**Records to use**.
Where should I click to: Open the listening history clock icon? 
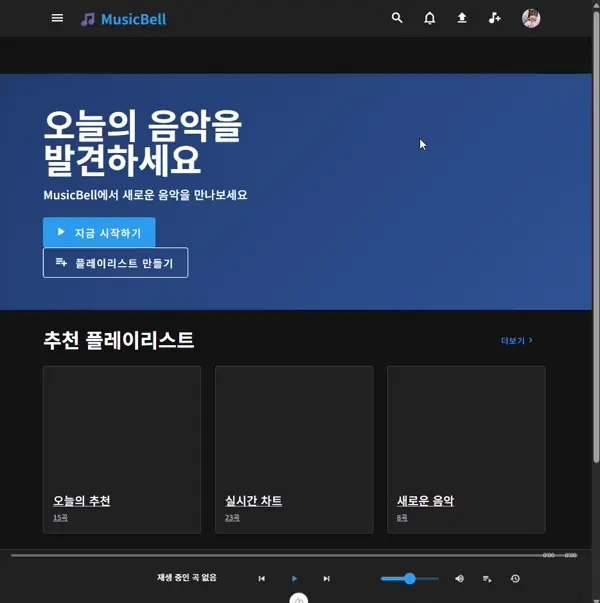point(515,578)
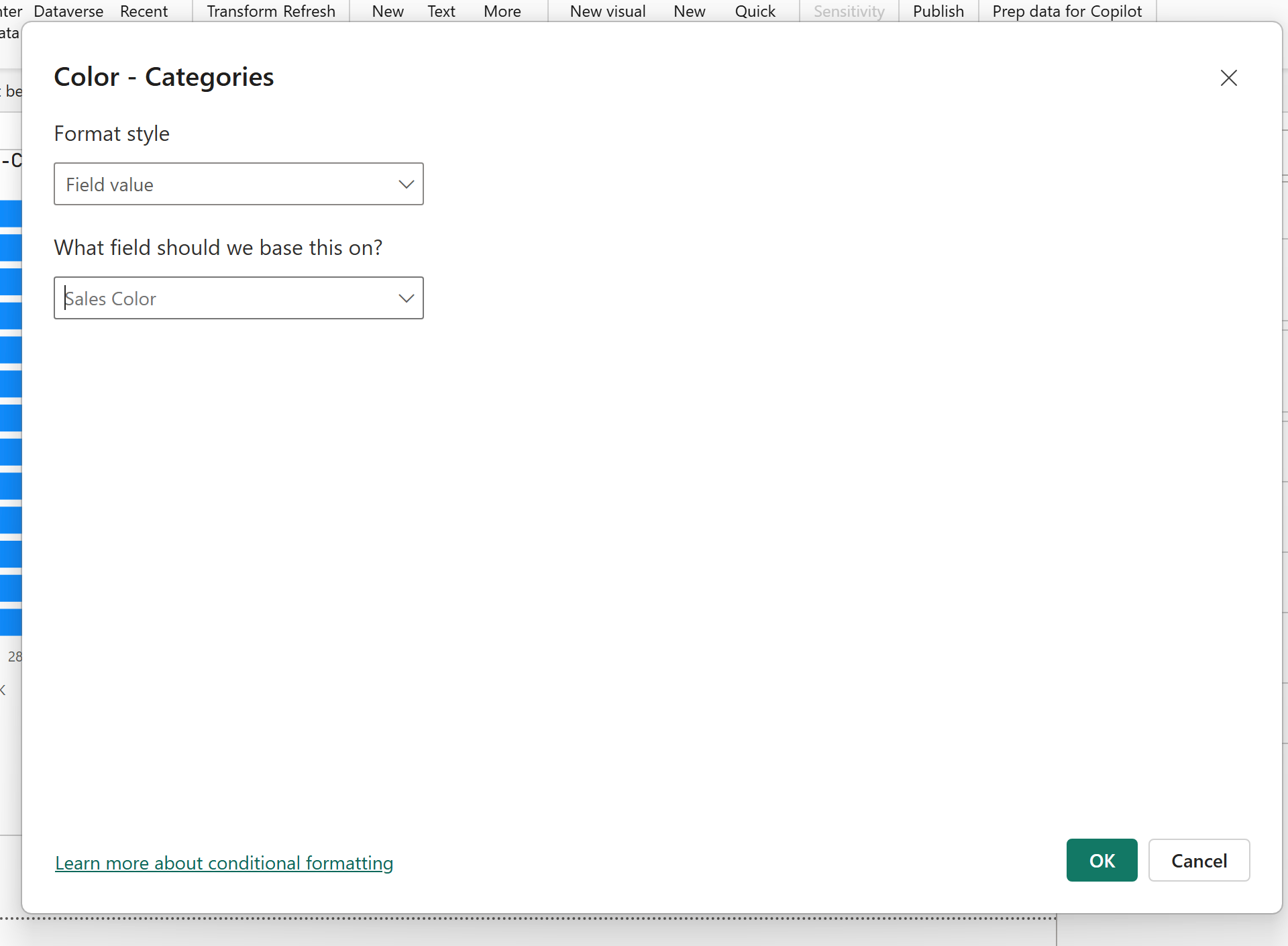Select Text box ribbon item
1288x946 pixels.
point(441,11)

**Instructions to follow**.
Return every line of the records above unchanged, omitting the pictures.

**Response to this exercise**.
Where should I click to: Open the listening history clock icon? 
point(515,578)
Select Text box ribbon item
1288x946 pixels.
point(441,11)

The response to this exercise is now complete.